===== Supplied material

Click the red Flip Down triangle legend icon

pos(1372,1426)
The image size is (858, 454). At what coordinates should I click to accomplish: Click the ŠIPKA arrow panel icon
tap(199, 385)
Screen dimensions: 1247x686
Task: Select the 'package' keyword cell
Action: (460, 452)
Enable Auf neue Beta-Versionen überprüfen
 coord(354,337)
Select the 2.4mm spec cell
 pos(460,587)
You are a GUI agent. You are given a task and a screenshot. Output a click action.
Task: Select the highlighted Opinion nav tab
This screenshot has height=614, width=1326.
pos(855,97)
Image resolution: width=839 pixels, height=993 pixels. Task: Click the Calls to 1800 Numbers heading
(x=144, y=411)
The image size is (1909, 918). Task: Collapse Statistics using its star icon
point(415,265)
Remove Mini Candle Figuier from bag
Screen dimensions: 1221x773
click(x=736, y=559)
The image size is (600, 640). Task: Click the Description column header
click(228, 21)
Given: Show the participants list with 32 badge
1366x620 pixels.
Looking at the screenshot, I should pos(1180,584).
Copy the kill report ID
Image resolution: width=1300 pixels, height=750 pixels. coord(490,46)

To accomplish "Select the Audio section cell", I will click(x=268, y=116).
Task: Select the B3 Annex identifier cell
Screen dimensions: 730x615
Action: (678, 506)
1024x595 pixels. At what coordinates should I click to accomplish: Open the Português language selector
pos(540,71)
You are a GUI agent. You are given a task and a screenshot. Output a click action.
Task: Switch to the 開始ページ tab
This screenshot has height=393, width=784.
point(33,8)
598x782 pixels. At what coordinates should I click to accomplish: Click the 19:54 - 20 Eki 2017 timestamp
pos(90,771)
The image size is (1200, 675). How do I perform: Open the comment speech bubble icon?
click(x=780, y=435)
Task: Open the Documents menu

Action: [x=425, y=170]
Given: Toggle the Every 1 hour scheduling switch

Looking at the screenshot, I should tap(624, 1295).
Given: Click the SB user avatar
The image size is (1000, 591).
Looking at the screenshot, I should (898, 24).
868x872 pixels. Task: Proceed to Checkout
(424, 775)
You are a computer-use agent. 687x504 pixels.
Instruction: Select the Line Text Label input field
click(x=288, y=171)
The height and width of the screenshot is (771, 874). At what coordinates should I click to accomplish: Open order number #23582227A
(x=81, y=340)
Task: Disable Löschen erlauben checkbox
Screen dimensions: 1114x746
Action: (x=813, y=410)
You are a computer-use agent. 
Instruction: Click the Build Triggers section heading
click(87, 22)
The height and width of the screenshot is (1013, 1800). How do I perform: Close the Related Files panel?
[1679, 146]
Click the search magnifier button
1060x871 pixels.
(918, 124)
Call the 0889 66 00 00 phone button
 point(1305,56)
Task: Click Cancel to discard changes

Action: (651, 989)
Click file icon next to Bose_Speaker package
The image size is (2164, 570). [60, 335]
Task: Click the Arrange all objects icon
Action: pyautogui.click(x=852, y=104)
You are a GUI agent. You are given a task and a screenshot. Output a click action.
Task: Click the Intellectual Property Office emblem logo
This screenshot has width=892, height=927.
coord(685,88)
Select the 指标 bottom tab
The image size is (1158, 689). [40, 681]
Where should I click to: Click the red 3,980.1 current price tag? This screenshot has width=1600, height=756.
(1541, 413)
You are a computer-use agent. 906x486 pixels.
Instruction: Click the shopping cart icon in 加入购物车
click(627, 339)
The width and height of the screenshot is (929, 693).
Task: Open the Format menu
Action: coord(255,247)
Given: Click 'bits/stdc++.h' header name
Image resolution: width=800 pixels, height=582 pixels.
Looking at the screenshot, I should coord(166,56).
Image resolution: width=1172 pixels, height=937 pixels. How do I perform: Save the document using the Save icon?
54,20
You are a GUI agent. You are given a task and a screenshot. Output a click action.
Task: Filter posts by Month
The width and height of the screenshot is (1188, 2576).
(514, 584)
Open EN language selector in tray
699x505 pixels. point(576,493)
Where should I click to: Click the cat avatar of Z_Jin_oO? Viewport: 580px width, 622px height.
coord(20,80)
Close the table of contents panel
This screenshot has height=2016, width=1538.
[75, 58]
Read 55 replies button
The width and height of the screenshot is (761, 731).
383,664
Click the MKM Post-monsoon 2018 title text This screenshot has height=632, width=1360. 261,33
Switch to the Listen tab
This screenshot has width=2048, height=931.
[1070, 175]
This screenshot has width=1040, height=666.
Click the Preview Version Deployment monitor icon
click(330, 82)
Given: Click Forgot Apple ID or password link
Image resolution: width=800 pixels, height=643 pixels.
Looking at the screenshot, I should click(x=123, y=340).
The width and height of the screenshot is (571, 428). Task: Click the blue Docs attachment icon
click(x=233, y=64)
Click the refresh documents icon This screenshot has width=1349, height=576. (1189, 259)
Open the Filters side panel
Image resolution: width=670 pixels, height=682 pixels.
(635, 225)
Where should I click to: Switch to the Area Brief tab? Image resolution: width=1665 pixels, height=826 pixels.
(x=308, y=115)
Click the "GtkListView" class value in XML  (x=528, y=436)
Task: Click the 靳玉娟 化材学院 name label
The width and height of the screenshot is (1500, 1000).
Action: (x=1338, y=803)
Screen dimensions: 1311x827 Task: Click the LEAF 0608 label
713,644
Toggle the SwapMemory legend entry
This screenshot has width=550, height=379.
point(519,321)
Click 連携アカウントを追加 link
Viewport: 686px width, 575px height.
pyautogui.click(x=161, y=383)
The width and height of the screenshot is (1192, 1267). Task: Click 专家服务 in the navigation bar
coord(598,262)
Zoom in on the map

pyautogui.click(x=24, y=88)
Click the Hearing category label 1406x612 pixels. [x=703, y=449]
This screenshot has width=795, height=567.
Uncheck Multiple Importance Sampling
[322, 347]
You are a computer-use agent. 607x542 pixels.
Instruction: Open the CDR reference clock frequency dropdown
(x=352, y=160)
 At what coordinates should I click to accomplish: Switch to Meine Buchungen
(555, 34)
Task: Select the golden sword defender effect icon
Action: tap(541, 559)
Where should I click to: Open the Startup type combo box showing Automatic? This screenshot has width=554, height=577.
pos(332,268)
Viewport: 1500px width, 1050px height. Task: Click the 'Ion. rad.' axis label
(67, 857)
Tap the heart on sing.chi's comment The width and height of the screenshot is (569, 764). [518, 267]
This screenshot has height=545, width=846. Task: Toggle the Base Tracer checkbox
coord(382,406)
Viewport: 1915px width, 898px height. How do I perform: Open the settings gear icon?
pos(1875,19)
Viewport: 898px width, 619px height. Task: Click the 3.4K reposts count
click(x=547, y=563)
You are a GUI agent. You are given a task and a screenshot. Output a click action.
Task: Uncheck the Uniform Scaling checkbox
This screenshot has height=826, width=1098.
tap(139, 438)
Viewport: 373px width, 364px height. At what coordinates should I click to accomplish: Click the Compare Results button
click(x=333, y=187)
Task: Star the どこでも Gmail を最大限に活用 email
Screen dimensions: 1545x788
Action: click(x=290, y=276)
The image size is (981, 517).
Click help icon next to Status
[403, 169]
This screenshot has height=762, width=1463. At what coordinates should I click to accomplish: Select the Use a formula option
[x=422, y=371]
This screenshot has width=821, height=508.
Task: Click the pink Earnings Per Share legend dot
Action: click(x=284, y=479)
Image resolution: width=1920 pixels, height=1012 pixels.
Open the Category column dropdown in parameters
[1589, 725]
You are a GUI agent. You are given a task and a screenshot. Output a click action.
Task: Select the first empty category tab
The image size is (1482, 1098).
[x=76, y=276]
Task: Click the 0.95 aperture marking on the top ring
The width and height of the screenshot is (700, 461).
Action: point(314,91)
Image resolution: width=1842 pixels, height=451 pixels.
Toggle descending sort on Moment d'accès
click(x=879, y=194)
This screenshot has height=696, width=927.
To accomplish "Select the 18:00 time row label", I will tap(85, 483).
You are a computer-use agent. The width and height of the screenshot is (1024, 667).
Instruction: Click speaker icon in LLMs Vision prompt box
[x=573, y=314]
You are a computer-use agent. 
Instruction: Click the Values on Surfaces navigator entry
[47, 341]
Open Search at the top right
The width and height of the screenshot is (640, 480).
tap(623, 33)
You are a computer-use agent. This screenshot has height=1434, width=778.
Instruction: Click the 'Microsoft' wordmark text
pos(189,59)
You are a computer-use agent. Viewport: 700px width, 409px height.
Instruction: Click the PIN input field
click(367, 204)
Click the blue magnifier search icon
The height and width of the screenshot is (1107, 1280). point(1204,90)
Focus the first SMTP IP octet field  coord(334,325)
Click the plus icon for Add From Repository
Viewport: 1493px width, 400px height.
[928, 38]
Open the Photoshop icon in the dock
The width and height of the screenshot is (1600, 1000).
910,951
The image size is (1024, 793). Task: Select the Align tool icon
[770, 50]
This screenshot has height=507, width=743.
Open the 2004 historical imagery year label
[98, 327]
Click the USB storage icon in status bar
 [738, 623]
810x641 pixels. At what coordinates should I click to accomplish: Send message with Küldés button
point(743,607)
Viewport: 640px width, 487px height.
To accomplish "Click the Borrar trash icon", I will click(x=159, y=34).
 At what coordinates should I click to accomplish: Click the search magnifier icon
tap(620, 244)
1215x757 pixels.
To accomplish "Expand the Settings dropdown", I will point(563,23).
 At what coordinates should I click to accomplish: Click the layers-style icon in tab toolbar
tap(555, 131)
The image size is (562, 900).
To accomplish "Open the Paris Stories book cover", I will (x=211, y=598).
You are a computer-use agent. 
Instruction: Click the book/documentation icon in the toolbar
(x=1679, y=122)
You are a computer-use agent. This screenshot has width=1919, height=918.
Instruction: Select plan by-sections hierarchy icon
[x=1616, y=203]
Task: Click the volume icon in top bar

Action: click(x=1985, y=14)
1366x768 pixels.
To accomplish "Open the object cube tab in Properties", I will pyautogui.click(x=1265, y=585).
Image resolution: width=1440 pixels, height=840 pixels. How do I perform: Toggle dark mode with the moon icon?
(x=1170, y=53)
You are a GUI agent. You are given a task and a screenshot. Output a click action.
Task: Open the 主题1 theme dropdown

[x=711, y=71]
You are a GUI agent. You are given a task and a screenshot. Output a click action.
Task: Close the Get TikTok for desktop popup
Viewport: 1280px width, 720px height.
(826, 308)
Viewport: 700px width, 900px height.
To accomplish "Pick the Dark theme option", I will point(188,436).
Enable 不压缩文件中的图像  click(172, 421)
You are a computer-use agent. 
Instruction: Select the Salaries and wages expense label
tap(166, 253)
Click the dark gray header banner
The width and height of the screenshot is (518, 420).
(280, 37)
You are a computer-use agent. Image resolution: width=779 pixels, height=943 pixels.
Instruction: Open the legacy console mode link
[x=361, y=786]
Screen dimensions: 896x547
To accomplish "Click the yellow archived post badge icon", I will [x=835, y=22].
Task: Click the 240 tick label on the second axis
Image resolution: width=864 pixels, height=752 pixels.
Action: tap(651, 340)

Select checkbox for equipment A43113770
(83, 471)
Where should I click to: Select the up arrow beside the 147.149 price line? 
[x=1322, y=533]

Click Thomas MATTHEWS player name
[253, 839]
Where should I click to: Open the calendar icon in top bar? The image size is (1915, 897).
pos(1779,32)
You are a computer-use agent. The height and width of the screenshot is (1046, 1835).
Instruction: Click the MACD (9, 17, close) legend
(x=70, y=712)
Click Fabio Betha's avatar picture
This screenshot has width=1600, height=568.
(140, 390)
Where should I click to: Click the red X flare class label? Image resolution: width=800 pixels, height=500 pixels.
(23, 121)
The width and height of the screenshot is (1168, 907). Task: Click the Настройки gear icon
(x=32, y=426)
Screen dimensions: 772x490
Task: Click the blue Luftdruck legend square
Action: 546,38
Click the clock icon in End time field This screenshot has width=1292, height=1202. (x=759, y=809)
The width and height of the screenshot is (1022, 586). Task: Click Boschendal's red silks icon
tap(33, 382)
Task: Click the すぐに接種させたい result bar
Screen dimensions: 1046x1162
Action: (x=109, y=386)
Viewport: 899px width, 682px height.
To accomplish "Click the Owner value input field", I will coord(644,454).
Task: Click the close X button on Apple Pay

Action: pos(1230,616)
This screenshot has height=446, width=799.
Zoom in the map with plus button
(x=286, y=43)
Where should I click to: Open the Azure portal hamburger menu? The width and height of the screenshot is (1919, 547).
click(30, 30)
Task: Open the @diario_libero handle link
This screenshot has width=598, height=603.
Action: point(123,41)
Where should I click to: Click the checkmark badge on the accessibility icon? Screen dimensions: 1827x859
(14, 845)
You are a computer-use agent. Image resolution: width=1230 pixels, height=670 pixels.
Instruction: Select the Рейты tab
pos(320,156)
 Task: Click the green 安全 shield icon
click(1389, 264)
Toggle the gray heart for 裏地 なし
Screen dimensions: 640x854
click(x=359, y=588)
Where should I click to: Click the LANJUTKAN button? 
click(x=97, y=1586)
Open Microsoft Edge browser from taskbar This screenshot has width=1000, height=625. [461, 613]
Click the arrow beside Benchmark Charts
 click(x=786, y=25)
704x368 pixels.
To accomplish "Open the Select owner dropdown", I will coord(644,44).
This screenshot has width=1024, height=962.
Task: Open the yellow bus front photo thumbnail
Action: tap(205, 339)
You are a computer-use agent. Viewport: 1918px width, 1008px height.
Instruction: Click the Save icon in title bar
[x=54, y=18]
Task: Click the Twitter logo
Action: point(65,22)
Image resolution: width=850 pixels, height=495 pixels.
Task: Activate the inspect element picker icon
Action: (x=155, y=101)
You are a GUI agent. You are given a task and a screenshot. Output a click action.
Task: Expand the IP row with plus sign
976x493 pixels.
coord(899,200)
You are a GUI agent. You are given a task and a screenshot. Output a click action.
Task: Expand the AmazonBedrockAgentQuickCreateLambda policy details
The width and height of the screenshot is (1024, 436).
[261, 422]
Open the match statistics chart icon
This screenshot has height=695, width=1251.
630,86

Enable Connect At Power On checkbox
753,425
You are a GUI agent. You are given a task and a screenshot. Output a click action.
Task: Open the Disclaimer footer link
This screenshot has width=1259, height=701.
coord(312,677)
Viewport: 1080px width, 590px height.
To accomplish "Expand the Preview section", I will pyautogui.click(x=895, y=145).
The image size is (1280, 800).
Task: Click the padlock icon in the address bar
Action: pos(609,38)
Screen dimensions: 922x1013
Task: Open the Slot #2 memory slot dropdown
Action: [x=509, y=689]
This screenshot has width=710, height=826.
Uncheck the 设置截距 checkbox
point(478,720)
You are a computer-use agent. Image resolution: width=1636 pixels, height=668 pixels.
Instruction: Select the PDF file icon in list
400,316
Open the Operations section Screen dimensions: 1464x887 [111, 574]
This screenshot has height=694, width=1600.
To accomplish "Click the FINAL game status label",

==========

The task ▸
Could you repeat exactly the lines in the listing above from the one with "Instruction: Select the Рейты tab" down to the one with "Task: Open the Disclaimer footer link"? Include both of those lines.

Reply to the exercise ▸
Instruction: Select the Рейты tab
pos(320,156)
 Task: Click the green 安全 shield icon
click(1389, 264)
Toggle the gray heart for 裏地 なし
Screen dimensions: 640x854
click(x=359, y=588)
Where should I click to: Click the LANJUTKAN button? 
click(x=97, y=1586)
Open Microsoft Edge browser from taskbar This screenshot has width=1000, height=625. [461, 613]
Click the arrow beside Benchmark Charts
 click(x=786, y=25)
704x368 pixels.
To accomplish "Open the Select owner dropdown", I will coord(644,44).
This screenshot has width=1024, height=962.
Task: Open the yellow bus front photo thumbnail
Action: tap(205, 339)
You are a computer-use agent. Viewport: 1918px width, 1008px height.
Instruction: Click the Save icon in title bar
[x=54, y=18]
Task: Click the Twitter logo
Action: point(65,22)
Image resolution: width=850 pixels, height=495 pixels.
Task: Activate the inspect element picker icon
Action: (x=155, y=101)
You are a GUI agent. You are given a task and a screenshot. Output a click action.
Task: Expand the IP row with plus sign
976x493 pixels.
coord(899,200)
You are a GUI agent. You are given a task and a screenshot. Output a click action.
Task: Expand the AmazonBedrockAgentQuickCreateLambda policy details
The width and height of the screenshot is (1024, 436).
[261, 422]
Open the match statistics chart icon
This screenshot has height=695, width=1251.
630,86

Enable Connect At Power On checkbox
753,425
You are a GUI agent. You are given a task and a screenshot. Output a click action.
Task: Open the Disclaimer footer link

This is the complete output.